### WORK TO BE COMPLETED
Copy the material from the line with "You are a GUI" through the line with "Veranstaltungen (217, 370)", and swap "Login" for "Anmelden" while leaving everything else unchanged.

### DATA FOR THE TASK
* * *

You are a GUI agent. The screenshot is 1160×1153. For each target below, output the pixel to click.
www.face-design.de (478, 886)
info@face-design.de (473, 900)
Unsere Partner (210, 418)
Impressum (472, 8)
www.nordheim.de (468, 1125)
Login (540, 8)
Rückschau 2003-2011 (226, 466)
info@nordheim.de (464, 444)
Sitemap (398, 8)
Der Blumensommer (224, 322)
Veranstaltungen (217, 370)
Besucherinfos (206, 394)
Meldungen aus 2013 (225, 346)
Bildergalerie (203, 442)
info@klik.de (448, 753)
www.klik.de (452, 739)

* * *

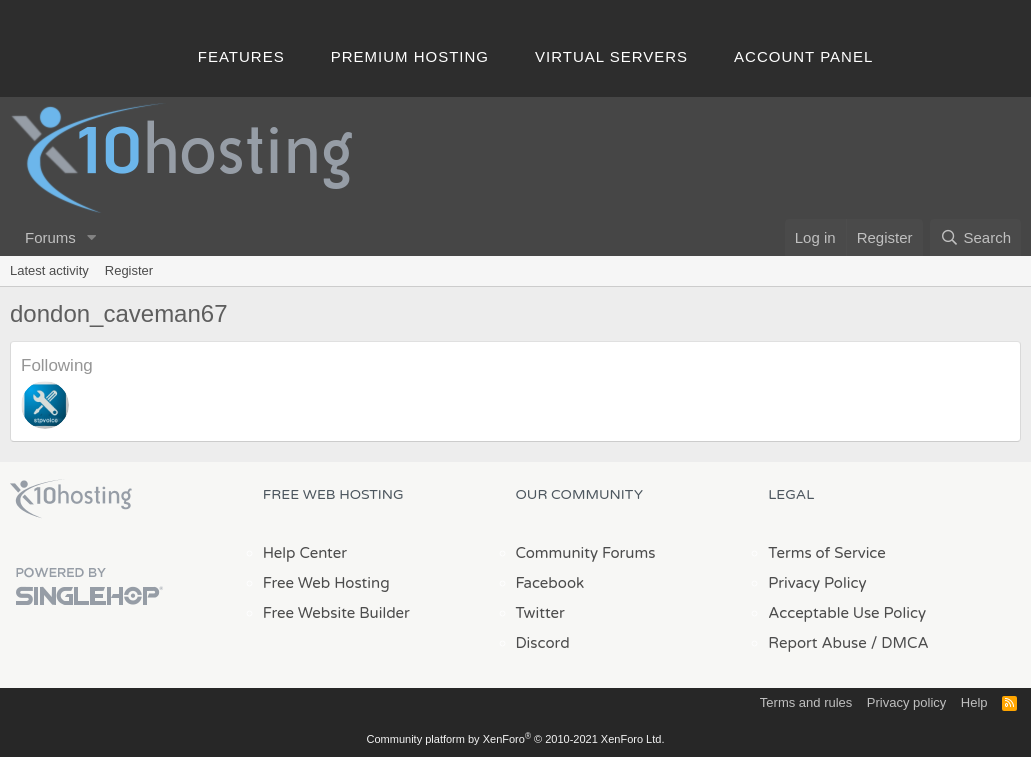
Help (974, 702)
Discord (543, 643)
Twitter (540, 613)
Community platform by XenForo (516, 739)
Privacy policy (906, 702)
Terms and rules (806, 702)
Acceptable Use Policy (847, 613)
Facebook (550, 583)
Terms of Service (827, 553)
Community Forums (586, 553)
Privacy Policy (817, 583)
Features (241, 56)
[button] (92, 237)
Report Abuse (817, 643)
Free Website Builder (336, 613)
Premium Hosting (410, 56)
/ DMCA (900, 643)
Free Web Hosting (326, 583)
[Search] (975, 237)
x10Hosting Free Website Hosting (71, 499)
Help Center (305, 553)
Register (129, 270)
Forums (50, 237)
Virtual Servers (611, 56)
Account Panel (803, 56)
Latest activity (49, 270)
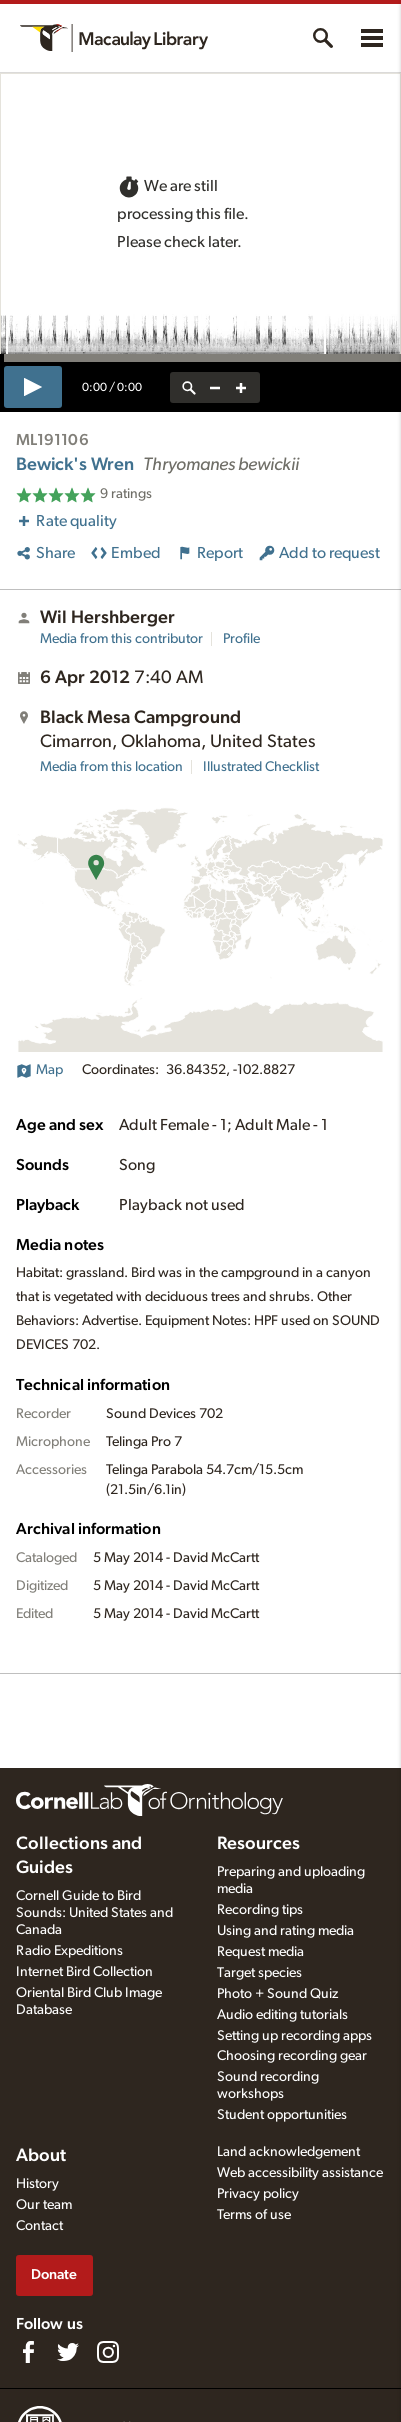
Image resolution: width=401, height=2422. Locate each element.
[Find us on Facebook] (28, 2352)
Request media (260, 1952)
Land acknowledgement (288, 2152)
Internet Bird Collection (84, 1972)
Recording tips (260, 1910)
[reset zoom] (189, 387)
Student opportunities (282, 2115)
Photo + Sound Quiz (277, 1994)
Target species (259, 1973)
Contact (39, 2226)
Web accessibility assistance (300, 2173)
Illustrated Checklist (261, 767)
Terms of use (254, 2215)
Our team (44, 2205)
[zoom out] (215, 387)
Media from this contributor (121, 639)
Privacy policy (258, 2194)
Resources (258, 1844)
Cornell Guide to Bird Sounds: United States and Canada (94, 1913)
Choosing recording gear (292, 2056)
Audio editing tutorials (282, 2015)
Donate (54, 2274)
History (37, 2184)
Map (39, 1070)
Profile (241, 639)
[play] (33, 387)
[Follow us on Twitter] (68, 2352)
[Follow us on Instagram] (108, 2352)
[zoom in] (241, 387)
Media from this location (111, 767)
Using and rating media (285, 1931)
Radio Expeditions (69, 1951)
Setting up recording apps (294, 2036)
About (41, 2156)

* * *

### RESPONSE TO THE TASK
You are a GUI agent. The screenshot is 1160×1153. For each target below, output the pixel to click.
www.face-design.de (478, 886)
info@face-design.de (473, 900)
Unsere Partner (210, 418)
Impressum (472, 8)
www.nordheim.de (468, 1125)
Anmelden (540, 8)
Rückschau 2003-2011 (226, 466)
info@nordheim.de (464, 444)
Sitemap (398, 8)
Der Blumensommer (224, 322)
Veranstaltungen (217, 370)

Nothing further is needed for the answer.